» REQUIRED ACTION:
Reproduce the material below word for word, from the line with "The width and height of the screenshot is (640, 480)." to the line with "Find the location of a particular element. Image", including both of those lines, and leave the pictures out of your answer.

Pixel coordinate grounding material
■ ■ ■
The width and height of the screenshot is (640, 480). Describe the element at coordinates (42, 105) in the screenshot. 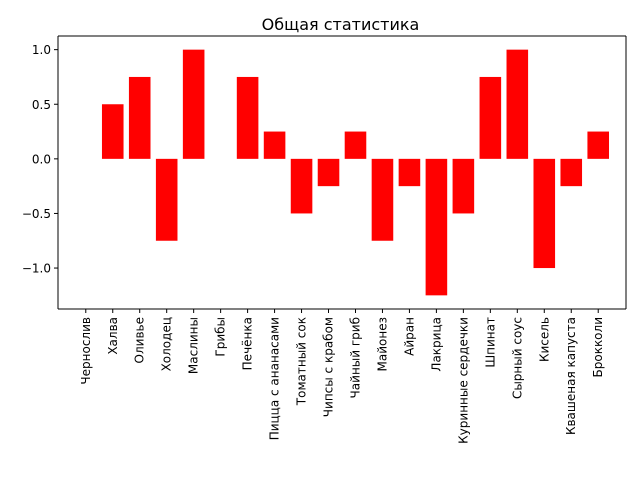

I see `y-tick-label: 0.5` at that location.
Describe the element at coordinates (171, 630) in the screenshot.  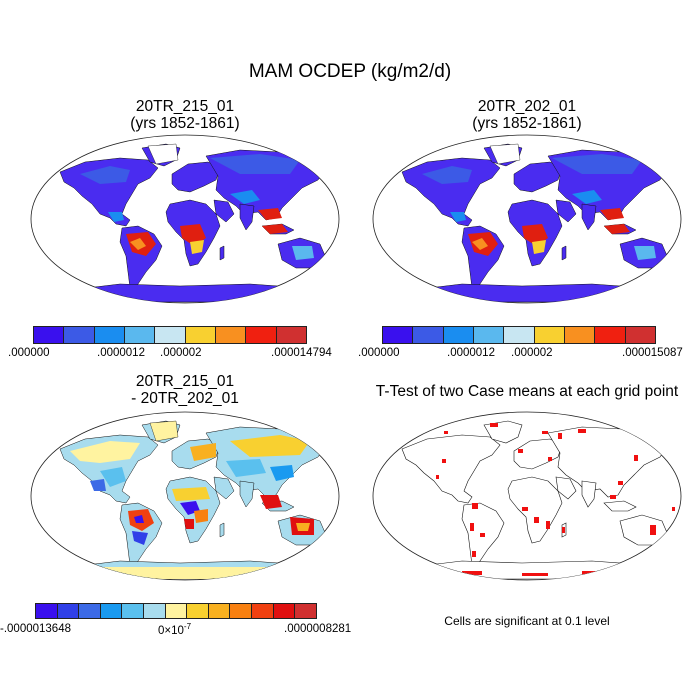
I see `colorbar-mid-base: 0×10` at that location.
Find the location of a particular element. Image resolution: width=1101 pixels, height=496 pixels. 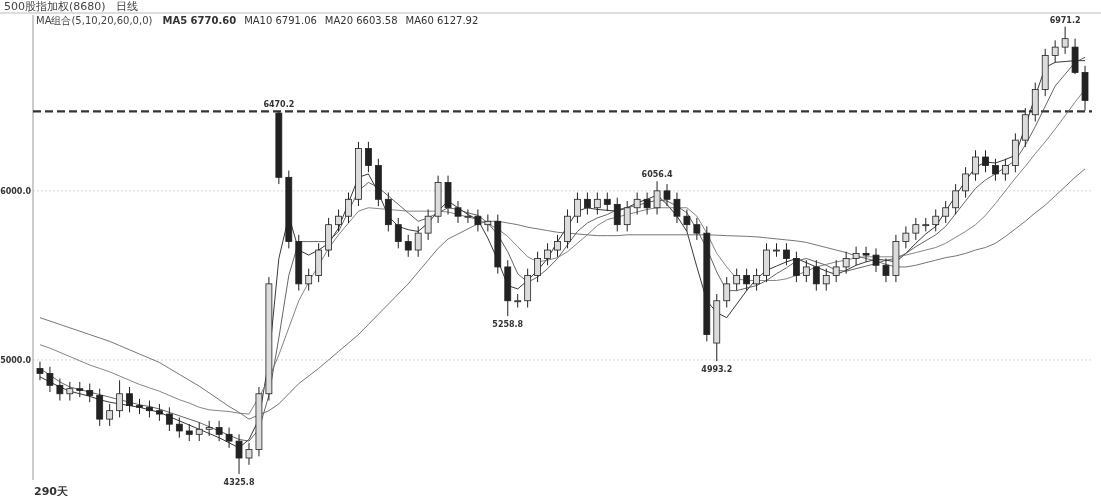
■ ■ ■
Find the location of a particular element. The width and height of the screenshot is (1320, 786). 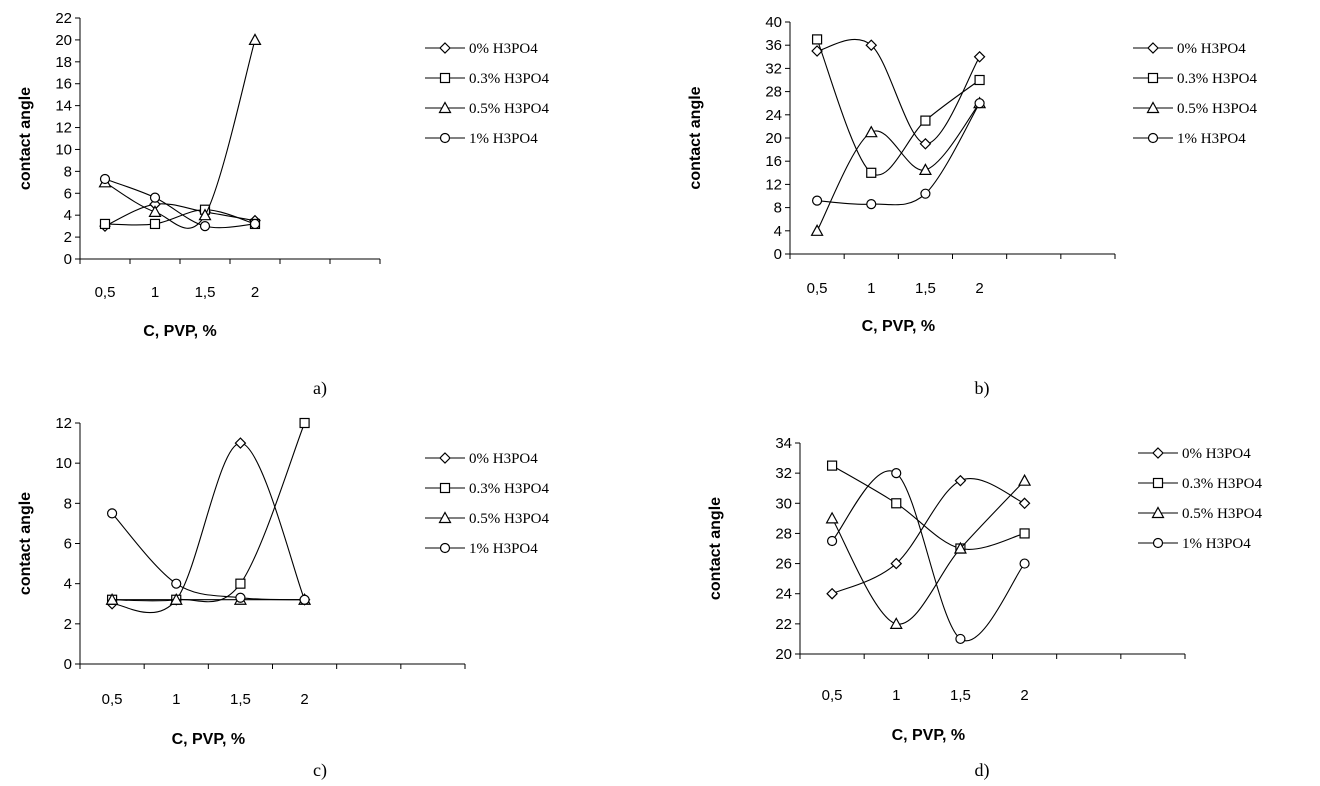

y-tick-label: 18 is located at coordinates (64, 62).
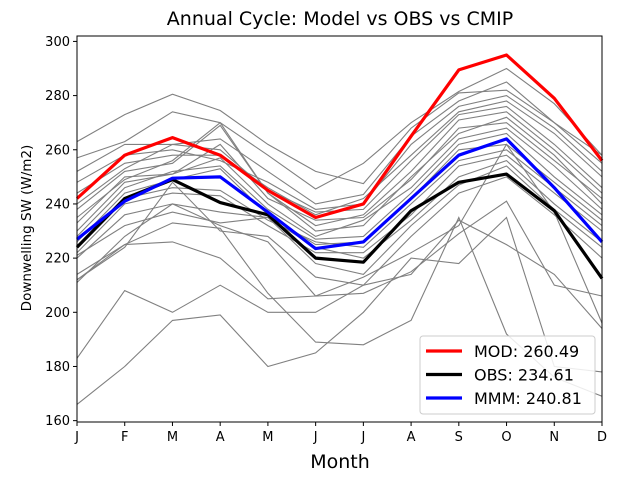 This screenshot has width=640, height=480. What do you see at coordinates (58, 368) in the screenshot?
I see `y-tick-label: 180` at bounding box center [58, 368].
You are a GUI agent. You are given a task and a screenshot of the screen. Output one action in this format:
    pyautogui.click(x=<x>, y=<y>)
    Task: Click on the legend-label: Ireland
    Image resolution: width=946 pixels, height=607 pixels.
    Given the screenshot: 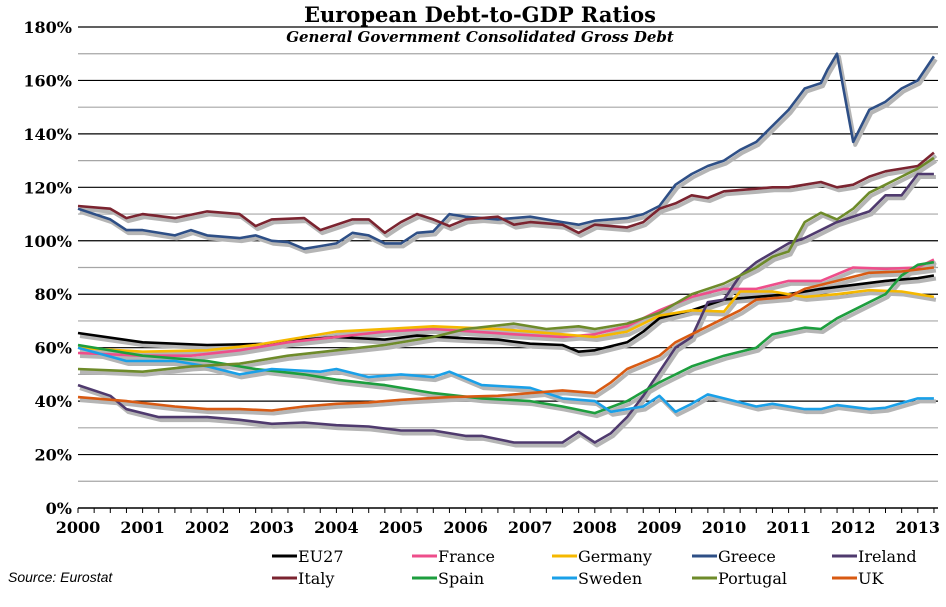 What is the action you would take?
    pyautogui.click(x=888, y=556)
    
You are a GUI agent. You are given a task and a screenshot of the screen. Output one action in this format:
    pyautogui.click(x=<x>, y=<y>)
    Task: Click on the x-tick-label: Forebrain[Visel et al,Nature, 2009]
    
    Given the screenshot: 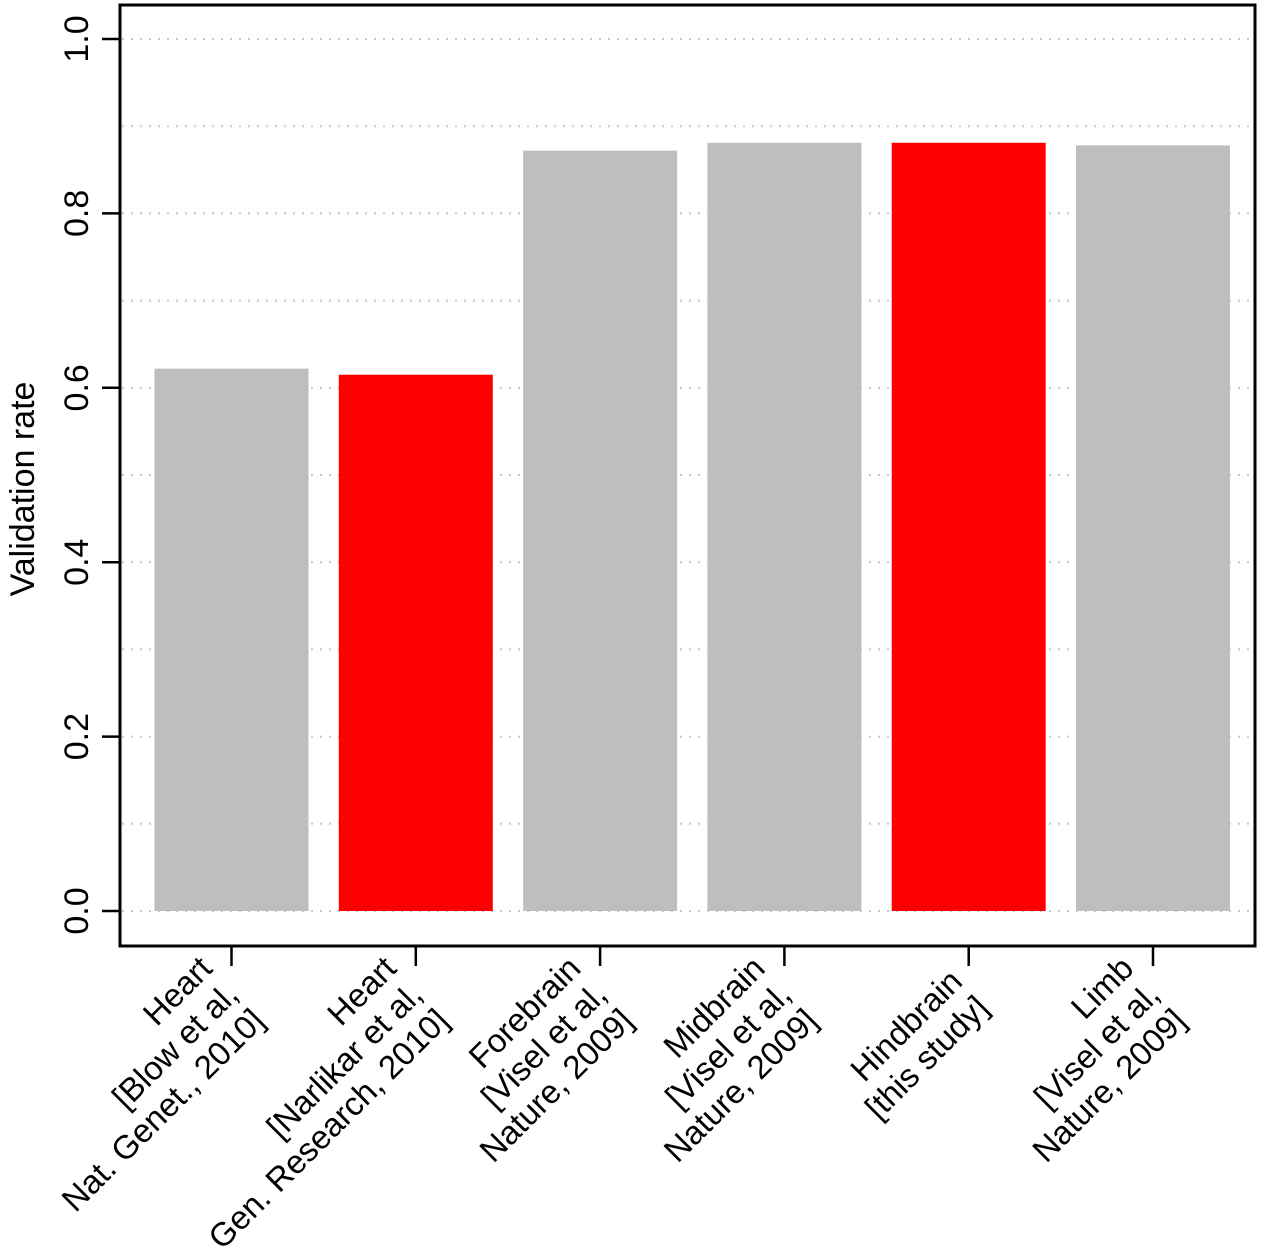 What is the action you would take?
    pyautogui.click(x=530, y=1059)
■ ■ ■
» RESPONSE TO THE TASK:
The width and height of the screenshot is (640, 480). Describe the element at coordinates (42, 105) in the screenshot. 

I see `y-tick-label: 0.5` at that location.
Describe the element at coordinates (171, 630) in the screenshot.  
I see `colorbar-mid-base: 0×10` at that location.
Find the location of a particular element. Image resolution: width=1101 pixels, height=496 pixels. 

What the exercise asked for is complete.